The Highway of Legends—Colorado’s scenic byway that loops through the southern Rockies—doesn’t just wind past pretty mountains. It cuts through the skeletal remains of an ancient volcanic system, one that’s been stripped bare by millions of years of erosion. The Spanish Peaks themselves, rising to about 13,000 feet, are what geologists call stocks: massive plugs of magma that cooled underground roughly 25 million years ago, give or take a few million. But here’s the thing—the peaks aren’t even the weird part. Radiating out from them like the spokes of a broken wheel are these narrow walls of rock, some stretching for miles across the landscape. They’re volcanic dikes, and they’re everywhere once you know what you’re looking for.
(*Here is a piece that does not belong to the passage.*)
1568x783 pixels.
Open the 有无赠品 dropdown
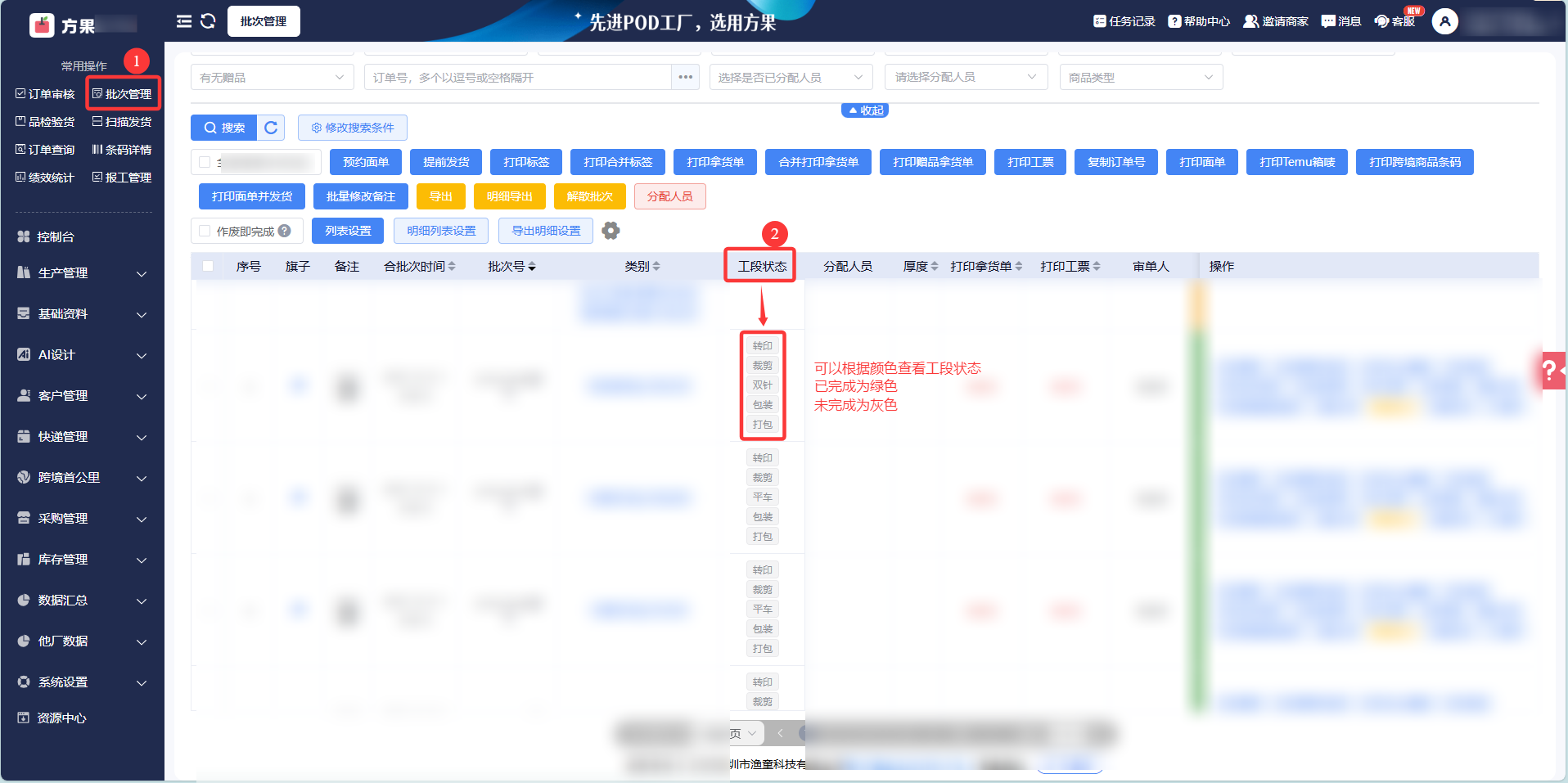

I used to think they were just random ridges until a geologist friend pointed at one from the car window and said, “That’s frozen magma.” Wait—maybe I should back up.
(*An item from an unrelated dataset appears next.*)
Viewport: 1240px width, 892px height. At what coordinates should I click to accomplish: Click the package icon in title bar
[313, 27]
When Magma Finds the Cracks in Everything
Dikes form when molten rock forces its way into fractures in the surrounding stone. The magma cools, hardens, and then—over geologic time—the softer rock around it erodes away, leaving these dramatic walls standing above the ground. Some of the dikes near the Spanish Peaks are only a few feet wide. Others are massive, like the Profile Rock dike, which runs for something like 13 miles and rises up to 100 feet in places. Honestly, it’s disorienting to see them in person because they don’t look natural—they look built, like ancient fortifications or the ruins of some massive construction project.
The Ute People Noticed Long Before Geologists Did
The indigenous Ute and Apache peoples who lived in this region had their own explanations for the dikes, and frankly, theirs are more poetic than anything you’ll find in a petrology textbook. They called the Spanish Peaks “Huajatolla,” which translates roughly to “breasts of the earth.” The radiating dikes were said to be the work of the Great Spirit, who laid them down as a kind of map or guide. I guess it makes sense—if you’re navigating this landscape on foot, these stone walls would definately serve as landmarks, visible for miles. Turns out, the legends gave the highway its name, and the whole route is steeped in stories about outlaws, lost gold, and frontier violence. It’s hard to seperate the geology from the mythology here, and maybe that’s the point.
Erosion as Sculptor, Time as the Only Tool That Matters
What strikes me most about the dikes is how much they reveal about deep time. The magma that formed them never reached the surface—it solidified underground, hidden. For millions of years, it stayed that way while the overlying rock slowly wore away. Rain, wind, freeze-thaw cycles—none of it dramatic on human timescales, but cumulatively relentless. The softer sedimentary layers eroded faster than the hard igneous rock of the dikes, so now the dikes stand proud, like inverse valleys. I’ve seen similar features in other volcanic regions, but nowhere else are they this extensive or this visible. There’s something almost exhausting about imagining the time involved, the patient grinding of stone into dust.
Anyway, the byway itself is only 82 miles long, but it packs in more geologic drama per mile than almost anywhere I’ve been.
Why You Should Care About Rocks That Don’t Do Anything Anymore
I used to think extinct volcanoes were boring—dead systems with nothing left to say. But the Spanish Peaks and their dikes tell a story that’s still unfolding, just at a pace we can’t really percieve without instruments or a lot of patience. The dikes are still eroding, still changing shape. In another few million years, they might be gone entirely, or maybe the peaks themselves will erode down to nothing and the dikes will be all that’s left. It’s weirdly humbling to stand next to a 25-million-year-old wall of rock and realize you’re just seeing one frame of a much longer film. The Highway of Legends doesn’t answer all your questions about this place—it just shows you enough to make you realize how much you don’t know. Which, honestly, is probably the best thing a landscape can do.